Jobs —
**a.** Could you translate the sentence "Piston-Meta is inspired by OMeta developed at Viewpoints Research Institute in 2007." from the Piston-Meta text into Spanish?
**b.** Can you give the records between the lines holding "Where should I click to: Open" and "Looking at the screenshot, I should click(x=1429, y=555).", inclusive, as a Markdown table with the columns Row and Line? Leave out blank lines.

Provided text —

┏━━

Piston-Meta 0.1

Piston is an open source game engine written in Rust (http://www.piston.rs).

Piston-Meta is a research project under the Piston project to explore the use of meta parsing and composing for data. Meta parsing is a technique where you use a rules to describe how to transform a text into a tree structure, in a similar way that a parser generator can generate code for reading a text by a grammar, except that the rules in meta parsing can be changed at run time, or even read from a text described by the same rules. Piston-Meta is inspired by OMeta developed at Viewpoints Research Institute in 2007.

Why Piston-Meta?

Assuming you have a text document that you want to parse and convert into an application structure. The normal way is to use a library written specifically for that format, for example JSON. This has drawbacks for several reasons:

Changes in the document structure are entangled with the application code
It requires one dependency for each document format
Data validation is limited and hard
Writing parsing logic manually is error prone and composing is duplicated work
Error messages are bad

Piston-Meta solves these problems by using meta rules that fits for working with data, where good error messages are important, and where the abstraction level is the same as JSON building blocks. For more information see https://github.com/PistonDevelopers/meta/issues/1.

┗━━

Available data —
┏━━

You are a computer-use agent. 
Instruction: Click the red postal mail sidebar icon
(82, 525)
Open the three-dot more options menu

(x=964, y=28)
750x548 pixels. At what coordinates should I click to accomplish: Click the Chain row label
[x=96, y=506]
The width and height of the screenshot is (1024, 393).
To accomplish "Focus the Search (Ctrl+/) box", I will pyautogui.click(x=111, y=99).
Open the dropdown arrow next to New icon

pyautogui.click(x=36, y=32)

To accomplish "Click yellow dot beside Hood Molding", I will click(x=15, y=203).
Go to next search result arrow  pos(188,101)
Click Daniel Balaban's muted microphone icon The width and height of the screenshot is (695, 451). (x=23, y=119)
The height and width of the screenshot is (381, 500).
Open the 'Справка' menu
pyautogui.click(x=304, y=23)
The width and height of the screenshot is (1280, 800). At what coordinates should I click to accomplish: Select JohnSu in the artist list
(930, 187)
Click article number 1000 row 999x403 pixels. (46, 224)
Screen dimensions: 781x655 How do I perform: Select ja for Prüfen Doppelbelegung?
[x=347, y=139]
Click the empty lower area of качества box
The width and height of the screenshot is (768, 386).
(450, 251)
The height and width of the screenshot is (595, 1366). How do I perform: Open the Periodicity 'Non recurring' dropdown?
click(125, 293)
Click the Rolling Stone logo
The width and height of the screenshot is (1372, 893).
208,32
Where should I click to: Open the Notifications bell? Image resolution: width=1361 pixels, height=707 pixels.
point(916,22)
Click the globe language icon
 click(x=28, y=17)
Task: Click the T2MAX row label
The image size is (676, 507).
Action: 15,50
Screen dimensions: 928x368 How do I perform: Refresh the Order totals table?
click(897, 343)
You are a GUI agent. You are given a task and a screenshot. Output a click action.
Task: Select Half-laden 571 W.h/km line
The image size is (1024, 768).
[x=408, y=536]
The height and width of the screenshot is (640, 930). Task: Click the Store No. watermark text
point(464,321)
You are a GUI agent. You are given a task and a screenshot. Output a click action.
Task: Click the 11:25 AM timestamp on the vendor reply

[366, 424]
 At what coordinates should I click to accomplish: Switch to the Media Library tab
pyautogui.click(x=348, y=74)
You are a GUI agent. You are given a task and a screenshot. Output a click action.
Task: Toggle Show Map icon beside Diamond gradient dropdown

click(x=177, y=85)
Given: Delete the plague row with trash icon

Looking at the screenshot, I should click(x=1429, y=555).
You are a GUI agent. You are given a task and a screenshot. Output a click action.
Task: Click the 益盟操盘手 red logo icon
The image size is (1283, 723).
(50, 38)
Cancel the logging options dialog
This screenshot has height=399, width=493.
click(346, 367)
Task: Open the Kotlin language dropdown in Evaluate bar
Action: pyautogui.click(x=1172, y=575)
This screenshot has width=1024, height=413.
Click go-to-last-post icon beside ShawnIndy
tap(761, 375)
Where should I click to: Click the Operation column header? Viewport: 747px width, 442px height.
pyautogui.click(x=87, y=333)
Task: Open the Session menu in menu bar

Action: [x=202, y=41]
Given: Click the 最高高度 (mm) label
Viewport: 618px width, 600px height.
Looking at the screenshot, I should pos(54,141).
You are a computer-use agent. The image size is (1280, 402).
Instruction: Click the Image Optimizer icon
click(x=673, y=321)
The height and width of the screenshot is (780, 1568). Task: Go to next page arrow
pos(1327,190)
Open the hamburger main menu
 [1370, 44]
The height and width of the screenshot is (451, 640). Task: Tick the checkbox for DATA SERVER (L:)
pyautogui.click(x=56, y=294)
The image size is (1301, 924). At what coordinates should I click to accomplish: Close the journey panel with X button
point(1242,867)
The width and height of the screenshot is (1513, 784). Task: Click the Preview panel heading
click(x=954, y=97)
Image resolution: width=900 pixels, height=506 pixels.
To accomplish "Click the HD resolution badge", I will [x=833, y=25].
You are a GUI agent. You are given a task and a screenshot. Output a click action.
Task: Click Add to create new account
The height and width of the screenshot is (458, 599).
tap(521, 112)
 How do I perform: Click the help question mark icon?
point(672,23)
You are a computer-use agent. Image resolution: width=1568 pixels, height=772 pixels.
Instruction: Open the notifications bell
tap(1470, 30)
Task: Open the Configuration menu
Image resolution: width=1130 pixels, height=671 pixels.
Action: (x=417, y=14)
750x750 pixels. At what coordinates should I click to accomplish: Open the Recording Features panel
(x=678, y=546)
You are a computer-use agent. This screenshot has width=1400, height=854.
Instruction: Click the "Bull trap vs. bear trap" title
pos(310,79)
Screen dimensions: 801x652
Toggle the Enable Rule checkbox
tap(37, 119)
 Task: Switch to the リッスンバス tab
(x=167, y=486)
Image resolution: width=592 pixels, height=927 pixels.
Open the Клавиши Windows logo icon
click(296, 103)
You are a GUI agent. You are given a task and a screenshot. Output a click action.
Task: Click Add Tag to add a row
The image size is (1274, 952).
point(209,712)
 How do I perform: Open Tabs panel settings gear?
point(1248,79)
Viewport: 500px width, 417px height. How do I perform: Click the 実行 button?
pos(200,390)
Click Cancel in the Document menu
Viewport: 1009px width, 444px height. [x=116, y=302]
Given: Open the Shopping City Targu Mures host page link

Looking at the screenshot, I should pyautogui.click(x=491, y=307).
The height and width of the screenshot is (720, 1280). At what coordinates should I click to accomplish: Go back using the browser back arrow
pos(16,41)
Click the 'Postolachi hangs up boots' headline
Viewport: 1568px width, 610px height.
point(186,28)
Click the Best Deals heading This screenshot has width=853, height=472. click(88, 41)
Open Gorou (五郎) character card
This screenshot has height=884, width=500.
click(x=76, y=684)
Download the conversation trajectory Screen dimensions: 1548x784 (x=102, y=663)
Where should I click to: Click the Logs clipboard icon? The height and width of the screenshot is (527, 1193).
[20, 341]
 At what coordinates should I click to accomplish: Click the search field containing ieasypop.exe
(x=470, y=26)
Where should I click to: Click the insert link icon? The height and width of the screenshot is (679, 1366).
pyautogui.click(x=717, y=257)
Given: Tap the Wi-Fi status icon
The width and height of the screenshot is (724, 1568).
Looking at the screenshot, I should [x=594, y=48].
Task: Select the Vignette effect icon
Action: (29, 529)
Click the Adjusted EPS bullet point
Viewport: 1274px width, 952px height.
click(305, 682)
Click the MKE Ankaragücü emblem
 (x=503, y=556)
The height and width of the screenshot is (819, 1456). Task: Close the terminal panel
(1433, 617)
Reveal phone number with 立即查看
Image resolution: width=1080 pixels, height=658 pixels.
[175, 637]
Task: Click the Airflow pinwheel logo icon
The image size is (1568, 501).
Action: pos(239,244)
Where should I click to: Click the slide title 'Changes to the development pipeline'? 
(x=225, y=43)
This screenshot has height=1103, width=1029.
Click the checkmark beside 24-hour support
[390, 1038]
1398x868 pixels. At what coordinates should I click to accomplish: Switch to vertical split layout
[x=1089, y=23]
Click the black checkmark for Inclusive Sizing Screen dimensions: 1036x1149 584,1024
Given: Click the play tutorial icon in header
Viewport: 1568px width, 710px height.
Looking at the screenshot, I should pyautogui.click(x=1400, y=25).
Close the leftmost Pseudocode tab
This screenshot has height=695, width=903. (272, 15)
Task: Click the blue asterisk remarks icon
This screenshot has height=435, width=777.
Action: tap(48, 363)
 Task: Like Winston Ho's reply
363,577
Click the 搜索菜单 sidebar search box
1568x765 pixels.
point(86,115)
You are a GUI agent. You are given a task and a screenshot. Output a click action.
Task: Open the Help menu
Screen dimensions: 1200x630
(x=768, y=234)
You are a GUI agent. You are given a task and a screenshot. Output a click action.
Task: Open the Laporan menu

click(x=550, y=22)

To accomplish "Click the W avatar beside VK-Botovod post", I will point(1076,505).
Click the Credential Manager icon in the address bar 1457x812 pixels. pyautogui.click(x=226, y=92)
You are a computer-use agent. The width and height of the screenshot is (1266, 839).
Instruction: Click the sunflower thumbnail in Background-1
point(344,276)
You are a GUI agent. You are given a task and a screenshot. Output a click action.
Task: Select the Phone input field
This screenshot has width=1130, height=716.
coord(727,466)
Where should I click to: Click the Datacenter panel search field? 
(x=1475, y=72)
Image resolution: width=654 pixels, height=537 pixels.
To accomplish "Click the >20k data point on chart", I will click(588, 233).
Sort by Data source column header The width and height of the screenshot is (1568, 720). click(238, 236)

┗━━

Solutions by task —
**a.** Piston-Meta está inspirado en OMeta, desarrollado en Viewpoints Research Institute en 2007.

**b.**
| Row | Line |
|---|---|
| 1 | Where should I click to: Open the Notifications bell? Image resolution: width=1361 pixels, height=707 pixels. |
| 2 | point(916,22) |
| 3 | Click the globe language icon |
| 4 |  click(x=28, y=17) |
| 5 | Task: Click the T2MAX row label |
| 6 | The image size is (676, 507). |
| 7 | Action: 15,50 |
| 8 | Screen dimensions: 928x368 How do I perform: Refresh the Order totals table? |
| 9 | click(897, 343) |
| 10 | You are a GUI agent. You are given a task and a screenshot. Output a click action. |
| 11 | Task: Select Half-laden 571 W.h/km line |
| 12 | The image size is (1024, 768). |
| 13 | [x=408, y=536] |
| 14 | The height and width of the screenshot is (640, 930). Task: Click the Store No. watermark text |
| 15 | point(464,321) |
| 16 | You are a GUI agent. You are given a task and a screenshot. Output a click action. |
| 17 | Task: Click the 11:25 AM timestamp on the vendor reply |
| 18 | [366, 424] |
| 19 |  At what coordinates should I click to accomplish: Switch to the Media Library tab |
| 20 | pyautogui.click(x=348, y=74) |
| 21 | You are a GUI agent. You are given a task and a screenshot. Output a click action. |
| 22 | Task: Toggle Show Map icon beside Diamond gradient dropdown |
| 23 | click(x=177, y=85) |
| 24 | Given: Delete the plague row with trash icon |
| 25 | Looking at the screenshot, I should click(x=1429, y=555). |